François Mackandal (also known as Makandal or Macandal) (c. 1730- January 20, 1758) was a Haitian maroon and spiritual leader in the French colony of Saint-Domingue (present-day Haiti). He is sometimes described as a Haitian vodou priest, or houngan.[1] However other historians say he was a bokor.[2] French colonial authorities accused him of joining the maroons to kill slave owners in Saint-Domingue and executed him by burning him to death.[1] The scandal over his case was seen as a precursor to the Haitian Revolution.

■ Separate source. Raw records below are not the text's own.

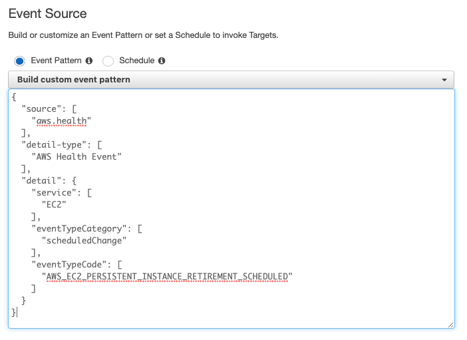Image resolution: width=467 pixels, height=340 pixels.
Task: Click the Event Pattern label text
Action: (x=56, y=61)
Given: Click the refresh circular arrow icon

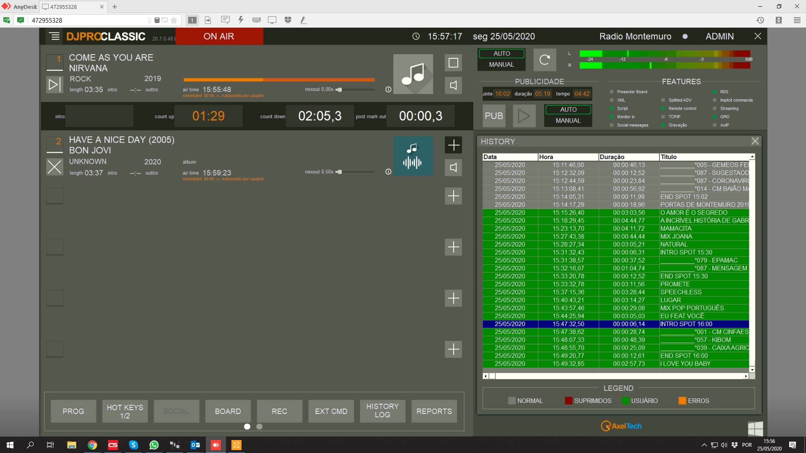Looking at the screenshot, I should 544,60.
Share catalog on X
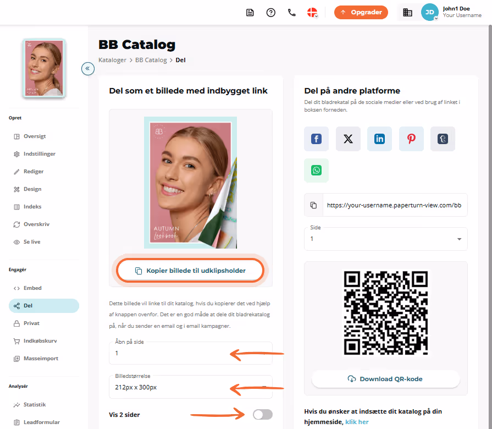Viewport: 492px width, 429px height. [x=348, y=139]
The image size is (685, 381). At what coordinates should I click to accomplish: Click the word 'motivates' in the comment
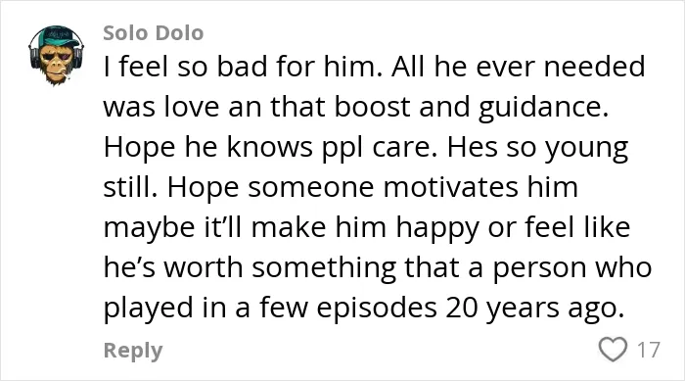pos(451,187)
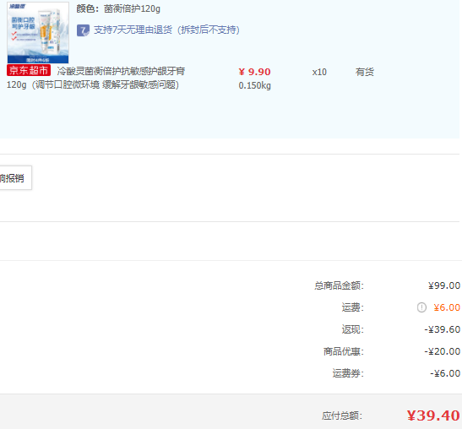
Task: Click the 应付总额 ¥39.40 total
Action: (433, 415)
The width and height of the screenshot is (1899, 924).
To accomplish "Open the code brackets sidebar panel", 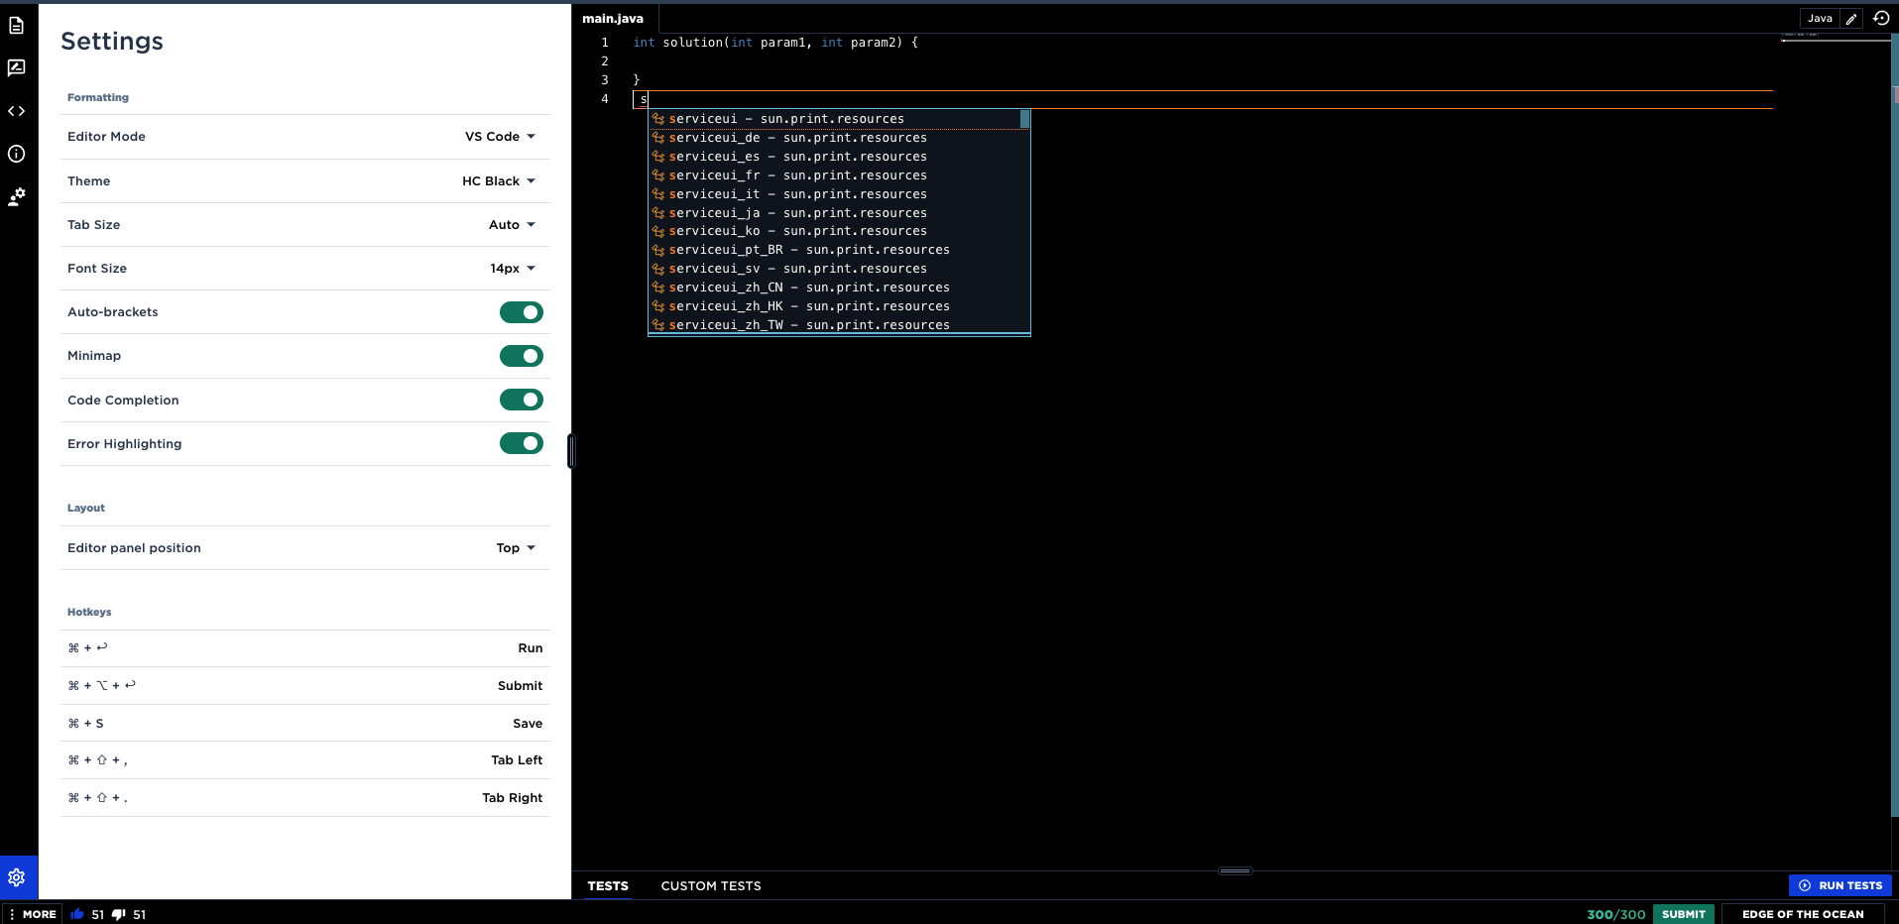I will (17, 111).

Haitian historian Thomas Madiou states that Mackandal "had instruction and possessed the Arabic language very well."[3] Early sources identify him as coming from the Atlas Mountains which span the Maghreb,[4] but contemporary scholars such as Sylviane Diouf have speculated that he may have been from the modern day nations of Senegal, Mali, or Guinea.[5] According to contemporary accounts of the time, during his interrogation he repeated the Arabic-language Shahada (Muslim testimony of faith) several times and even translated its meaning to his French captors during his interrogation before being condemned to death.[6][4] By tracing the etymology of Mackandal's name, historian Kathryn de Luna suggests that he may have been from an area located closely to the coast of Cameroon.[7]

His significance as a leader in the fight for Haitian independence has been immortalized through Haitian currency.[8]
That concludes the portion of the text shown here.